[Written instruction]: Write out every line of the data below exactly as it appears, leaving out the pictures.

[Rows]:
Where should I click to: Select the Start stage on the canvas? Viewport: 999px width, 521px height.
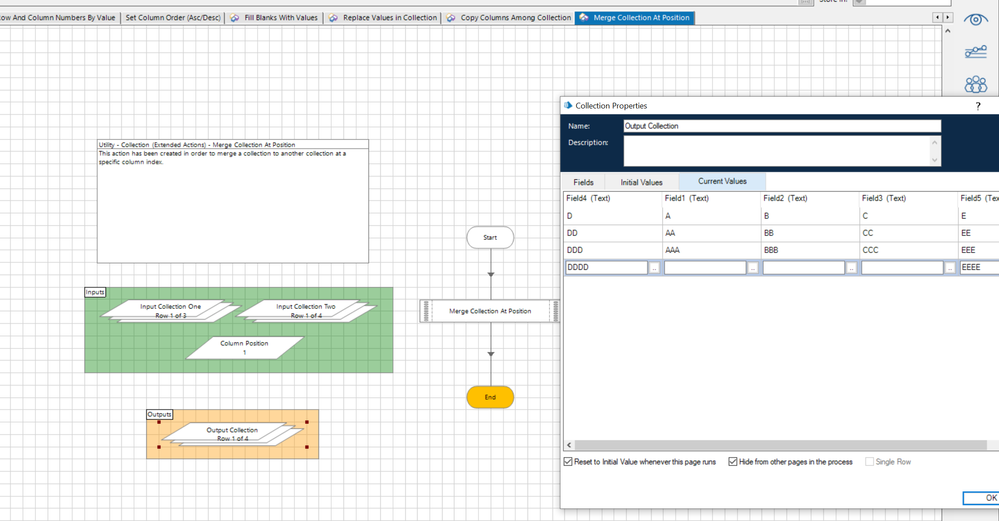[x=490, y=237]
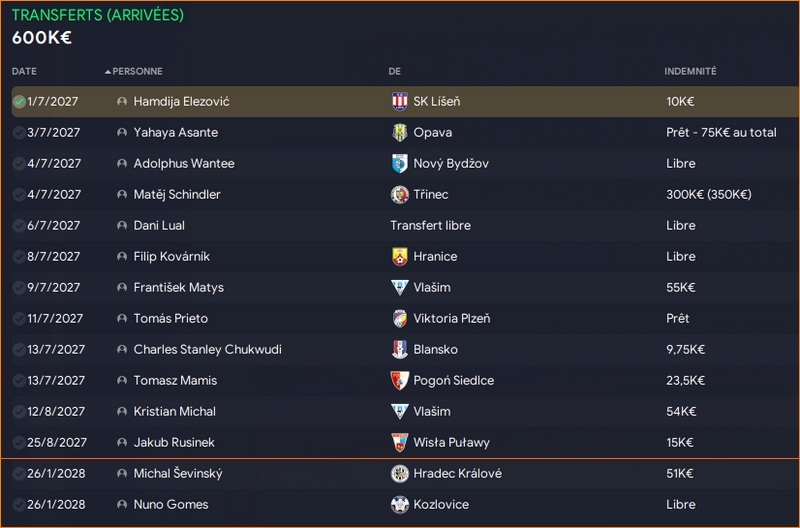Select František Matys transfer row fee 55K€
Viewport: 800px width, 528px height.
680,288
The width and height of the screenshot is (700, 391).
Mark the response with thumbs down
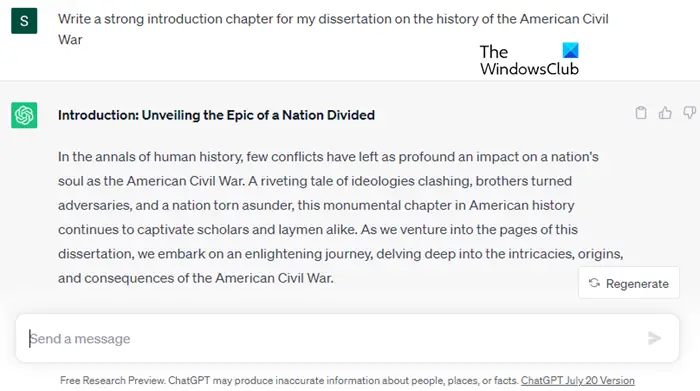click(690, 113)
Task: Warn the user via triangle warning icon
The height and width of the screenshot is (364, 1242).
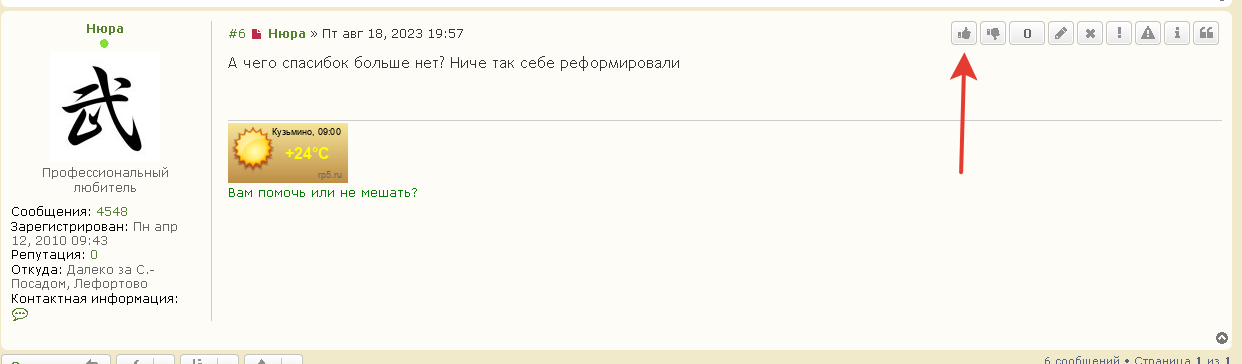Action: pos(1148,33)
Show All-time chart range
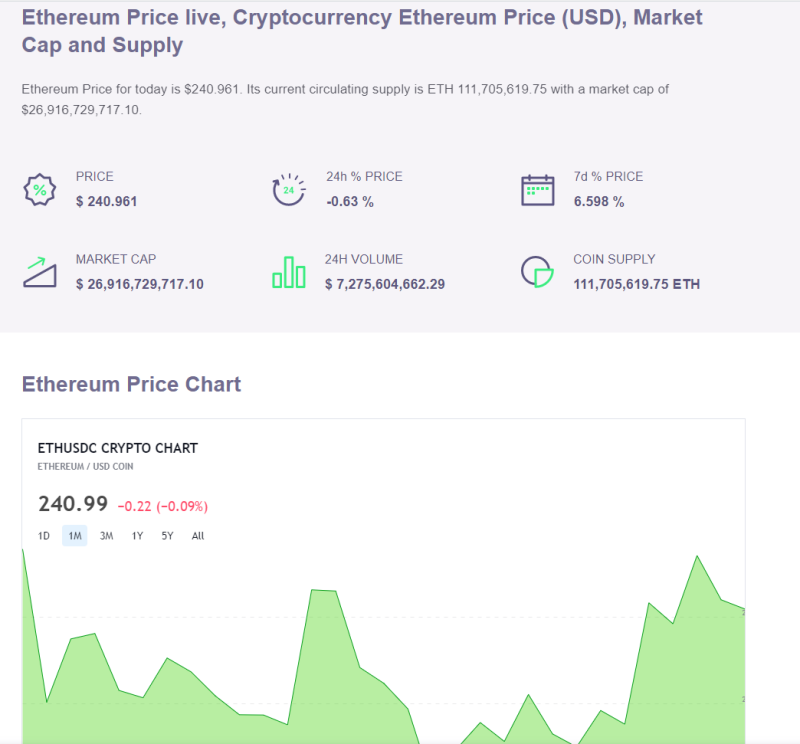 [198, 536]
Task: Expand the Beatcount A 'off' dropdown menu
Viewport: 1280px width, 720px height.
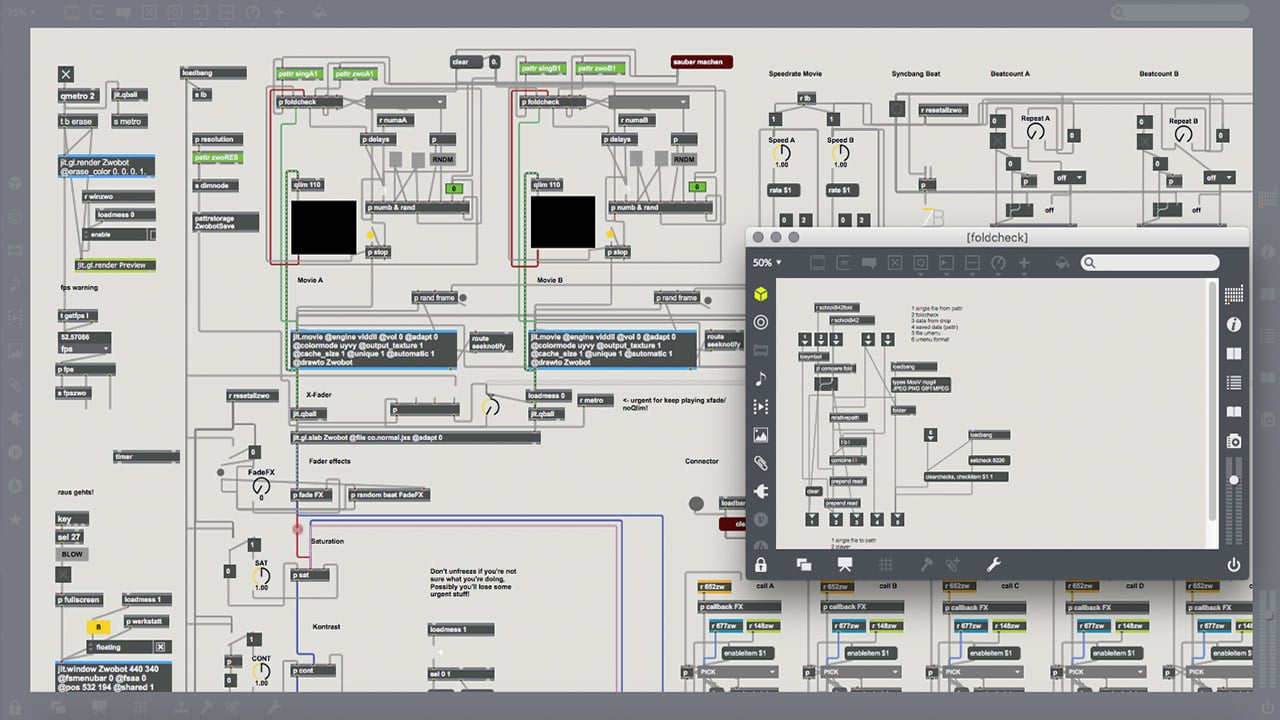Action: click(1068, 178)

[Exercise output]:
Where should I click to: Select the Start stage on the canvas? Viewport: 999px width, 521px height.
[x=490, y=237]
Select František Matys transfer row fee 55K€
Viewport: 800px width, 528px height.
680,288
The width and height of the screenshot is (700, 391).
Mark the response with thumbs down
click(690, 113)
Task: Warn the user via triangle warning icon
The height and width of the screenshot is (364, 1242).
Action: pos(1148,33)
Show All-time chart range
 [198, 536]
Task: Expand the Beatcount A 'off' dropdown menu
Viewport: 1280px width, 720px height.
Action: click(1068, 178)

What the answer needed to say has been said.